Selection ->
────────────────────
Based on 25 years advising enterprise SAP customers, we have seen predictable patterns of error:

Mistake 1: Overestimating Future Use

CIOs often say: "We keep this package licensed 'just in case' we need it." This is how enterprises end up with 12-month-old packages on the ledger that nobody has touched. Use data, not hope. If a package has not been used in 12 months, decommission it. You can always re-license it if requirements change—but re-licensing is far cheaper than carrying unused capacity for years.

Mistake 2: Confusing Named User Capacity with Actual Users

"We have 150 named user licences" does not mean 150 users are active. USMM data will show you the true count. Many enterprises license for organisational potential (e.g., all possible Finance team members) rather than actual active users. This is a spending leak. Right-size to active + small growth buffer.

Mistake 3: Ignoring Indirect Access Exposure

Batch processes, integrations, and scheduled jobs that touch SAP systems require licensing. If these are running under Named User accounts, you are exposed. Either convert them to Engine licences (cheaper for batch processes) or acknowledge the indirect access exposure and negotiate an indirect access fee with SAP. Do not ignore it.

Mistake 4: Not Documenting USMM Data Before Negotiation

SAP will challenge any claim about low usage unless you can produce system logs. Extract and preserve 12 months of USMM data before you approach SAP with a rationalisation proposal. This is your evidence.
────────────────────
Collected material ->
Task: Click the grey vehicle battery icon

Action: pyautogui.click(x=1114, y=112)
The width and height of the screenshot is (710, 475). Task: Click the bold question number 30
────────────────────
Your instructions ->
Extend the text about SAP licensing mistakes by writing the section that follows its last sentence.

Written answer ->
Mistake 5: Accepting SAP's List Price Without Negotiation

Package optimisation creates negotiating leverage. You are offering to simplify SAP's audit position by right-sizing your own entitlements. In exchange, ask for price concessions—volume discounts, annual prepay discounts, or maintenance rate reductions. Do not settle for a simple right-sizing without commercial benefit.

Mistake 6: Failing to Update the Order Form Amendment

Verbal agreement with your Account Executive is not enough. If your package optimisation is not recorded in a formal Order Form amendment, it will not hold up in an audit. Get it in writing.

Building a Continuous Package Optimisation Cycle

SAP package optimisation is not a one-time project. Your usage changes, business priorities shift, and new packages may be introduced. We recommend an annual review cycle:

  • Q1: Extract 12-month USMM data and build current utilisation report
  • Q2: Analyse rationalisation opportunities and prepare business case
  • Q3: Approach SAP with optimisation proposal and negotiate
  • Q4: Implement changes and document in Order Form amendment

This rhythm ensures you are always operating from current data and capturing optimisation opportunities as they emerge.